Disney is seeing record low theme park attendance after their stock was officially downgraded by KeyBanc, as the Wall Street Journal notes.

For the children’s movie and theme park behemoth, things are going from bad to worse.

The average wait time for the 4th of July weekend at Disney World was under 27 minutes. Disney World has EPCOT, Hollywood Studios, Magic Kingdom and Animal Kingdom under their umbrella. Compare those numbers to 2019, when Magic Kingdom had a 47 minute wait time on average. Animal Kingdom was at 37 minutes that year as well.

Hollywood Studios had its third slowest day of the year. An alarming fact for Disney, considering that the 4th of July weekend is typically one the top three busiest times of the year attendance-wise. One user who went during that usually high-attendance weekend showed the park to be a ghost town:




This comes after Disney announced they’d have to cut $5 billion in costs coupled with mass layoffs.
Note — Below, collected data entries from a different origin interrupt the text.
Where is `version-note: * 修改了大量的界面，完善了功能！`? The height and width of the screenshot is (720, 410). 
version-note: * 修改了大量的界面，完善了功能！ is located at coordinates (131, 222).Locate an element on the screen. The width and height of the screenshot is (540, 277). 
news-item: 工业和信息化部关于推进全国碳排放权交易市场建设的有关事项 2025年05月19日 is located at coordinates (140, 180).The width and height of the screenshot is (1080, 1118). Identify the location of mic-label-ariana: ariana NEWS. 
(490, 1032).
And on Wednesday, KeyBanc officially downgraded Disney’s stocks. Previously, the firm defined Disney’s stock as “overweight,” making it a most robust investment, as Fox Business notes. Now it’s been downgraded to the “sector weight” category, with a .89% change. In August of last year, Disney was trading at 124.26. Now, they’re at 89.50. And there’s been a .05 drop in the span of five days.

The most recent 2023 quarter saw a four million subscriber loss for Disney+ and its other owned platforms, ESPN and Hulu. This is the first time Disney has seen a net loss since the streaming service began in 2019.

Looks like Disney bit off more than they could chew, as they continue to go woke and thus broke.